A friend recently was put at risk of becoming a victim of identity theft. His former employer had a laptop stolen, which had been left at a restaurant. The laptop contained human resources data on past employees that was not secured. The company contacted previous employees and offered them free subscriptions to an agency that would monitor for potential identity theft. My friend asked the company several times why the former employees' data remained on a company laptop when some of those individuals had not worked for the organization for several years. The company provided a vague response at the time but later admitted it did not remove the data when that information was no longer needed.
Situations like this involving employee or customer data occur at organizations with alarming regularity. Sometimes there is publicity and sometimes not. But in all cases, the underlying problem is that the organization either did not have a data management policy or its policy was not followed. A good data management policy would limit such exposures and require outdated information to be removed or archived securely with limited access. Moreover, the policy's data retention rules should specify when archived data must be deleted.
Unfortunately, removing old, unused data on corporate devices — including in-house administrative servers — is not at the top of most organizations' priority lists, but it should be. Data management has always been, at best, a secondary thought for many organizations. For example, before computers, organizations would just file their paperwork in file cabinets, never to be thrown away. The ever-growing amount of paperwork resulted in the purchase of additional file cabinets.
The same thing still occurs today, except now it is cheaper because the paperwork can be stored electronically and downloaded for analysis. In fact, most organizations will not delete old data from portable devices until they run out of disk space. Additionally, even if an appropriate archival policy exists, organizations usually lack a data retention provision for deleting information later. Therefore, these organizations could be susceptible to court requests for information that would necessitate expending resources to review all old archived data — an often costly and labor-intensive process.
In the end, simple actions can limit the exposure. First, executive management needs to be made aware of data management risks and the need for a policy. Internal audit is positioned within an organization's governance structure to identify the risk exposure and most importantly, proactively raise awareness. Second, the organization must assign its legal and technology functions responsibility for creating a data management policy and overseeing its implementation. Throughout the process, internal auditors can assist by being a proactive consultant and performing a post-implementation review to ensure the policy was carried out successfully upon implementation and to monitor the routine continuation of the policy. Also, auditors can identify any remaining gaps.

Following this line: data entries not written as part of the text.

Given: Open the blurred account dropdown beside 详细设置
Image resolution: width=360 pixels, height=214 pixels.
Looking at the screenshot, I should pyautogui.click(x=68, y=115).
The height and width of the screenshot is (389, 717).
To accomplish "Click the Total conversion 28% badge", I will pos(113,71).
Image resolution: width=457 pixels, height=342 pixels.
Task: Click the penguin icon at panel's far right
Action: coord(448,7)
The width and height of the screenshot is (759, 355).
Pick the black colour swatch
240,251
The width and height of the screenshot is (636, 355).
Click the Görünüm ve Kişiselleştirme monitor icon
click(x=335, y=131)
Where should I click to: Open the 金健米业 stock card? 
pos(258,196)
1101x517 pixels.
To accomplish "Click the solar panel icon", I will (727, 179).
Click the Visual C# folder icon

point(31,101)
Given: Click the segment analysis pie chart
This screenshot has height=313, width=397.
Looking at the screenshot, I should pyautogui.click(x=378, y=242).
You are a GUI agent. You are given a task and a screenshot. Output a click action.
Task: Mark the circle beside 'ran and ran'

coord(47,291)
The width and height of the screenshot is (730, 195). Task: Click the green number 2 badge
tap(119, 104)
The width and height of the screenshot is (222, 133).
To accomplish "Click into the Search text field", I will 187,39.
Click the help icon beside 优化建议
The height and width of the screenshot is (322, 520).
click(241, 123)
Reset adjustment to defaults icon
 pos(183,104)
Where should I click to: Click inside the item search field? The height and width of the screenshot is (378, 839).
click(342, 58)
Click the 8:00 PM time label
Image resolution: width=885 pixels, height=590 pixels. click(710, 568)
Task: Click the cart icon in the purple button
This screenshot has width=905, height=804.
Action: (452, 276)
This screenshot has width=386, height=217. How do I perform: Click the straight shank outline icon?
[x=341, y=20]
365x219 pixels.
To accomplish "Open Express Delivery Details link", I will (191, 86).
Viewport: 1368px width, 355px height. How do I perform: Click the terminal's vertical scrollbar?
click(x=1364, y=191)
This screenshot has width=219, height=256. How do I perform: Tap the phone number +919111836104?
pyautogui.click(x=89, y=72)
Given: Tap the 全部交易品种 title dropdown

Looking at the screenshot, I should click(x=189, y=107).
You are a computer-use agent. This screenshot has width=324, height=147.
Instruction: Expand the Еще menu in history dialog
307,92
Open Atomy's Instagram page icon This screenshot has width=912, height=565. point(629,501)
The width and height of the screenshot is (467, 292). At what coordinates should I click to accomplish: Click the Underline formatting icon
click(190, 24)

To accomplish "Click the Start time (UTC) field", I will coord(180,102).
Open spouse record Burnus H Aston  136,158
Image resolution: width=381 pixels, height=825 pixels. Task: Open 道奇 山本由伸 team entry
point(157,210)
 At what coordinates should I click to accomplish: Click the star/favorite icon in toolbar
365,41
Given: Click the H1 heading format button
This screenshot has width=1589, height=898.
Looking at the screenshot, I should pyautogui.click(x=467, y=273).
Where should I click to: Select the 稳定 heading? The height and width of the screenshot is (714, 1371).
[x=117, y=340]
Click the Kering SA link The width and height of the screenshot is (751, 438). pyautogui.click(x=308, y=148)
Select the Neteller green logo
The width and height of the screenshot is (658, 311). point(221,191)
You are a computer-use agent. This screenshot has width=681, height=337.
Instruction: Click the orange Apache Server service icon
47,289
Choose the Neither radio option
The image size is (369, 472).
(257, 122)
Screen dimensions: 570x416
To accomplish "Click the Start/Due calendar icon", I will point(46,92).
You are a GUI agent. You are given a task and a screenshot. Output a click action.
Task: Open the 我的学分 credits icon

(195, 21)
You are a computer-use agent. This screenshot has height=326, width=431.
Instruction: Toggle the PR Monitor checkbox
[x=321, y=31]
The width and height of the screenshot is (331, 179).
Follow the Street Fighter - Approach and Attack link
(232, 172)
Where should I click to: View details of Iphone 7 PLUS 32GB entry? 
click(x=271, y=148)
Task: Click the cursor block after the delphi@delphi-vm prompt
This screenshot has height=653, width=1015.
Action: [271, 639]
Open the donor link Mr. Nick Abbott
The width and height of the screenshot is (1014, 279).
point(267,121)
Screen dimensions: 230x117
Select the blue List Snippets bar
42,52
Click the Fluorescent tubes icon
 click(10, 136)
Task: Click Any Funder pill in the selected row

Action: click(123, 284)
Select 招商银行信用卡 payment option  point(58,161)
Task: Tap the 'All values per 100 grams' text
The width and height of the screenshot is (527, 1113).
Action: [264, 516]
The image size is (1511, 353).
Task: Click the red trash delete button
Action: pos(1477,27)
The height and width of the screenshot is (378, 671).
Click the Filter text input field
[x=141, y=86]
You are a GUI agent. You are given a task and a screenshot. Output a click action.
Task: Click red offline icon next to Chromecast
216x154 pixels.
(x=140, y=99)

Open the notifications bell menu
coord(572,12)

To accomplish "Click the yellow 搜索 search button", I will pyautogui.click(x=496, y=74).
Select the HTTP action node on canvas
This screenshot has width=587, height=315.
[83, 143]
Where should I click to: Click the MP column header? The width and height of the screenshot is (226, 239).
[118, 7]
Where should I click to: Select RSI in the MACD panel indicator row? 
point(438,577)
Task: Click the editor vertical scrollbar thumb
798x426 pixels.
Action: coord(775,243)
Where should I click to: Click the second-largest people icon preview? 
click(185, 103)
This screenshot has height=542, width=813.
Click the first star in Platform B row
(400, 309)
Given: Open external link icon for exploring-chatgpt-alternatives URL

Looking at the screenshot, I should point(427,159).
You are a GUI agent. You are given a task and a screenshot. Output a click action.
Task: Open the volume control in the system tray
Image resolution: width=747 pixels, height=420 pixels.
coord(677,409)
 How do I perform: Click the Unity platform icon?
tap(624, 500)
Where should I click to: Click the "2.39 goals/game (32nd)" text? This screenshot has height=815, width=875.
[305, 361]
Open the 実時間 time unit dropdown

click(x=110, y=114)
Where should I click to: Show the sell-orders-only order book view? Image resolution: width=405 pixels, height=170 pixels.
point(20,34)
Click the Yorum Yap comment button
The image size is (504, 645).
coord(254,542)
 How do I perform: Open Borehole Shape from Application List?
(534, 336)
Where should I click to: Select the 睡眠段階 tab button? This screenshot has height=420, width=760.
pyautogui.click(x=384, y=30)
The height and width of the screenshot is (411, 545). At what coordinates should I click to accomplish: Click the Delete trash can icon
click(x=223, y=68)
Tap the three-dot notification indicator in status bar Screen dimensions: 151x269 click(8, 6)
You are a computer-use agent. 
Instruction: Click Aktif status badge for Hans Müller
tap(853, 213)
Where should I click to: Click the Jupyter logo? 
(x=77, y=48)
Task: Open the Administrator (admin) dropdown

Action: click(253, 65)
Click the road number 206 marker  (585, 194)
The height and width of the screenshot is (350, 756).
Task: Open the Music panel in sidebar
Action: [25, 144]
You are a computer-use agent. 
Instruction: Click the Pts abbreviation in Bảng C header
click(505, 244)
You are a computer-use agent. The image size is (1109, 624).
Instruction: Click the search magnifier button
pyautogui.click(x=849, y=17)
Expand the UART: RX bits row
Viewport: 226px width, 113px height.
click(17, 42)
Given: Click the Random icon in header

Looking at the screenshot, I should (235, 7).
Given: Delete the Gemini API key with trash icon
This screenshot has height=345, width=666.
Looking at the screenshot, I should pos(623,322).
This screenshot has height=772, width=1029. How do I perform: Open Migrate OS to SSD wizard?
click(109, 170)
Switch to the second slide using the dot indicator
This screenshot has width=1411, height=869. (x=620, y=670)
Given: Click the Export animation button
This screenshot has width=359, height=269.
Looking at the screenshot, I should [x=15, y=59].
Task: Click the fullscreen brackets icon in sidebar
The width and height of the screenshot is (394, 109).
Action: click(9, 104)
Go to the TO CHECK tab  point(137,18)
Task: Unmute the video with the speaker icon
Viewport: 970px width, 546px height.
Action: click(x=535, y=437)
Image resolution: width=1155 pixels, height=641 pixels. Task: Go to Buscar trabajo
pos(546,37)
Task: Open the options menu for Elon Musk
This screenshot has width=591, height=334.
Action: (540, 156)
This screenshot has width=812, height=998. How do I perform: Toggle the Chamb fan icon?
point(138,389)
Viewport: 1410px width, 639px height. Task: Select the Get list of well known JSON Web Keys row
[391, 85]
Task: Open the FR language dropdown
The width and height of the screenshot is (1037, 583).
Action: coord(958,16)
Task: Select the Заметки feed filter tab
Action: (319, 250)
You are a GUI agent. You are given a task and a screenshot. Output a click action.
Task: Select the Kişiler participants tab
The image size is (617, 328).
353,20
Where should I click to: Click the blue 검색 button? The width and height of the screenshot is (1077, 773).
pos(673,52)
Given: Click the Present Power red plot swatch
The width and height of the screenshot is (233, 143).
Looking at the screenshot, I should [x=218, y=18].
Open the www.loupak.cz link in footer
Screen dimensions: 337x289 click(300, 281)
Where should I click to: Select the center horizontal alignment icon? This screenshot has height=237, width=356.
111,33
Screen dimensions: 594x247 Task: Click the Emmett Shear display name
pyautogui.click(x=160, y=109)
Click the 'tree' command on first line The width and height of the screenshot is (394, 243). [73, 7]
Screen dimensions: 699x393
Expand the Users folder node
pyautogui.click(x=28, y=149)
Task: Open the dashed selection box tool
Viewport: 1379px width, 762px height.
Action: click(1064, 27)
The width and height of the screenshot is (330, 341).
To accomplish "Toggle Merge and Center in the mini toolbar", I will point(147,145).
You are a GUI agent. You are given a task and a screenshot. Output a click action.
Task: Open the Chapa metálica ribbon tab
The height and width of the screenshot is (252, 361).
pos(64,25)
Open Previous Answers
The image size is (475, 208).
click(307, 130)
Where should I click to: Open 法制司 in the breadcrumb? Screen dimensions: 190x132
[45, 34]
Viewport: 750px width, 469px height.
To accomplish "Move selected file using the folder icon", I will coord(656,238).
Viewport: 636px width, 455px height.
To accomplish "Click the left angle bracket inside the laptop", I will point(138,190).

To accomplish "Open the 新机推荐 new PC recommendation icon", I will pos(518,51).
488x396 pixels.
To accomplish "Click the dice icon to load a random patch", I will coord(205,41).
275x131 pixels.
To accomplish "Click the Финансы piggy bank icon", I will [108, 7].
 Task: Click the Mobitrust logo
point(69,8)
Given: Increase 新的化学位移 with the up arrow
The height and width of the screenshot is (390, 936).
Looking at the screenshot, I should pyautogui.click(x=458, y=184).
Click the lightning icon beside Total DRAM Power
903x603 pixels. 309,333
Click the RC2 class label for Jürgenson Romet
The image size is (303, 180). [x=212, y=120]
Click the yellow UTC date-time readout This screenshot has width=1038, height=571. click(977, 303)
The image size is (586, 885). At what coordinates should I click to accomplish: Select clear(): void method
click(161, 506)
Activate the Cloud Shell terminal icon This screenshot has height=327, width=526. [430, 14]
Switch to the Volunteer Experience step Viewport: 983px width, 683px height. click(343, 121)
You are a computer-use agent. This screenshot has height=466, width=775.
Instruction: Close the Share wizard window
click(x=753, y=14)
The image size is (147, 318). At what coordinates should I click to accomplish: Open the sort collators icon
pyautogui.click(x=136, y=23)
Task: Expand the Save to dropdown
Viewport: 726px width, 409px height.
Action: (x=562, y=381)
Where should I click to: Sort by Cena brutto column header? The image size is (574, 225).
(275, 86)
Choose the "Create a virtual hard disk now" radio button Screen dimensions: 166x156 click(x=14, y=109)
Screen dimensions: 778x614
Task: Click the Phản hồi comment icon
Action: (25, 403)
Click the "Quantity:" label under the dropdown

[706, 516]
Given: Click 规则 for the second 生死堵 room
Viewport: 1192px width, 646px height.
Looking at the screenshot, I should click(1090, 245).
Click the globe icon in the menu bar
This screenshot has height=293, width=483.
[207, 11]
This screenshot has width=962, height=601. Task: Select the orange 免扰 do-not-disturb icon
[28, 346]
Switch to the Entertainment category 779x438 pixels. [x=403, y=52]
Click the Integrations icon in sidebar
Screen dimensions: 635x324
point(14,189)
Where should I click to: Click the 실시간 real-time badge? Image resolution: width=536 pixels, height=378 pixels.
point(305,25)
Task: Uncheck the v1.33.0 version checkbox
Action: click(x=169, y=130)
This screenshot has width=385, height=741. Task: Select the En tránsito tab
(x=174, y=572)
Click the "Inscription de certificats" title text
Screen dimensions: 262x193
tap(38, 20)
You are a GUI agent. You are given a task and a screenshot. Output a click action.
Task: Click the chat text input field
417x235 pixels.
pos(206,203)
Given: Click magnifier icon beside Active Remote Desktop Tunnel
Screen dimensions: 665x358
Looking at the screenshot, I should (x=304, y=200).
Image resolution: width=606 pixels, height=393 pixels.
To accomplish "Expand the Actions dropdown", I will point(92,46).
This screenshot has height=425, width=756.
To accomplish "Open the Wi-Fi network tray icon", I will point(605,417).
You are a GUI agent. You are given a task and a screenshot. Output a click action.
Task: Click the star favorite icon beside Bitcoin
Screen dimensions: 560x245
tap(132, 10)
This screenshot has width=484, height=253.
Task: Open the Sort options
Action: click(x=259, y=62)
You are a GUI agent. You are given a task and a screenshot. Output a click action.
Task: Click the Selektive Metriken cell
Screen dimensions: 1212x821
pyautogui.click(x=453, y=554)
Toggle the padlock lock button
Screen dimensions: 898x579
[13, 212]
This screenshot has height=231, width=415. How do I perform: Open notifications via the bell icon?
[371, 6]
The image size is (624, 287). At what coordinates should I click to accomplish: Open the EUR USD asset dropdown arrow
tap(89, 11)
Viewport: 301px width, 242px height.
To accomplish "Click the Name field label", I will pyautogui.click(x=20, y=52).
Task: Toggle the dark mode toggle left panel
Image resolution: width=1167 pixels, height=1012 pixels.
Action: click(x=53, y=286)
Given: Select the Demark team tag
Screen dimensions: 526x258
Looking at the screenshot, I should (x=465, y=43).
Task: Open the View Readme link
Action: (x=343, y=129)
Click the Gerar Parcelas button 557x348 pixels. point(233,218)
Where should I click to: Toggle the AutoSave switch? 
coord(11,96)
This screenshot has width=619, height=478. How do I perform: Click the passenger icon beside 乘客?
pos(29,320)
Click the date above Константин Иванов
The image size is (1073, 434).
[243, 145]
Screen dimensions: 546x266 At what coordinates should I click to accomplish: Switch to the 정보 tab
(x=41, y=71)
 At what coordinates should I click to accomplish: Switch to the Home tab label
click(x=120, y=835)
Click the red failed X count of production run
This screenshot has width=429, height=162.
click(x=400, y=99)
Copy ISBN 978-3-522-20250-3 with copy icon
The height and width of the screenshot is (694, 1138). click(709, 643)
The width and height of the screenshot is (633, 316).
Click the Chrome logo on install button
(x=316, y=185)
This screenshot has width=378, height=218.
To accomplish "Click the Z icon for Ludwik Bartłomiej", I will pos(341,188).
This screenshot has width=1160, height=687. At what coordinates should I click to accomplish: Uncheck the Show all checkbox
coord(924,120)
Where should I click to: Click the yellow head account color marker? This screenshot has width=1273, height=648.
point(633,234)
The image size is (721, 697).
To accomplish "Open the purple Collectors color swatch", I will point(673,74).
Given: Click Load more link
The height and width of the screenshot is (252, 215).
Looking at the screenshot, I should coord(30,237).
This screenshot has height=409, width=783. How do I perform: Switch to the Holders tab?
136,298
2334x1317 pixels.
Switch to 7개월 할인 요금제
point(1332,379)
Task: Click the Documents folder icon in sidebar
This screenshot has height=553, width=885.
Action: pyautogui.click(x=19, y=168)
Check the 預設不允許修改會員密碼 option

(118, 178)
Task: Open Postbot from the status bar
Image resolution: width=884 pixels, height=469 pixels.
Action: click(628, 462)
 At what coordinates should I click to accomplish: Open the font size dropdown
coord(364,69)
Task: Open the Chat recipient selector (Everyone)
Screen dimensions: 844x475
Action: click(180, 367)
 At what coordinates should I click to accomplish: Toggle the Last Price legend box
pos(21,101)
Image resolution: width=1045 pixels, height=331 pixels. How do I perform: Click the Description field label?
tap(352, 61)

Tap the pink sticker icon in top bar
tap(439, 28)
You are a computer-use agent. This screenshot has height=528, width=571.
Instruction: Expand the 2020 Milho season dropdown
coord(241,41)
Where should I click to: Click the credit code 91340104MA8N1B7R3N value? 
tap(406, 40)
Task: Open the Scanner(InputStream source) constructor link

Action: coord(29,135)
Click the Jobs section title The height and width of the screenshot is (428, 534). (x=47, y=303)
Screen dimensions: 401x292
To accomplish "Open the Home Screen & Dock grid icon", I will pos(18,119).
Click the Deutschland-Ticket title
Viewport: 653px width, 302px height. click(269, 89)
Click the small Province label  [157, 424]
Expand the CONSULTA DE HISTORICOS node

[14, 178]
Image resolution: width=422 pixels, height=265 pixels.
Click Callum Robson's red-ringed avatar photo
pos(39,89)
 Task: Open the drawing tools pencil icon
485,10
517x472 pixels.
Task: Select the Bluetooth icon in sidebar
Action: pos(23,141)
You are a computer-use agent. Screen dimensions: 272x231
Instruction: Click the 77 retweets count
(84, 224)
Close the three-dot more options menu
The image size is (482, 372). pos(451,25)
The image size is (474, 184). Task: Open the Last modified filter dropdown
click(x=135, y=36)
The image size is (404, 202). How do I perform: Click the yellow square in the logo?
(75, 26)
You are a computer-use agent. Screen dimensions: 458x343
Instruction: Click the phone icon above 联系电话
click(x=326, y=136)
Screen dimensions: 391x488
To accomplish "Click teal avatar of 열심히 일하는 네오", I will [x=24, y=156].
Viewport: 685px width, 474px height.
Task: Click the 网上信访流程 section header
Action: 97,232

The auditor can perform activities before and after implementation to provide assurance and add value. Examples of activities the auditor could assist with during the pre-implementation phase include:
Working as a consulting member of the task force.
Reviewing the data policy.
Reviewing the inventory of data for gaps based on the auditors' organizational knowledge, especially at regional or district offices or business segments.
Ensuring responsibility is assigned to appropriate personnel during the pre-implementation phase and determining whether there are plans for post-implementation assignment of responsibility for maintenance and oversight.
A post-implementation review should occur after six months, once monitoring and oversight activities have become established. Some questions the auditor could ask during post-implementation assurance activities include:
Has an oversight and monitoring activity been established? Is it positioned appropriately within the organization?
What procedures are performed to ensure data removal has occurred? What is the process for future periodic reviews and subsequent removal of data?
Has user training and awareness occurred?
Does appropriate commitment exist at the executive management level to continue with this process? For example, auditors should ensure senior management does not believe this was a one-time event but a continuous effort.
Based on responses to these questions, auditors can perform assurance testing, such as validating whether data was truly removed during the implementation phase and that continued removal is occurring based on periodic reviews. Some organizations may establish systems to automate the removal process, which auditors can review to validate appropriate configuration set-up.
The choices seem simple. In one scenario, an organization could face bad publicity, irate customers, and the wrath of former and current employees, as well as incur unforeseen or unbudgeted costs. Alternatively, the organization could enact a cohesive data management process that would lower its risk exposure from potential data loss or theft. Taking simple steps such as creating a data retention policy and removing old, unused data can limit risk upfront.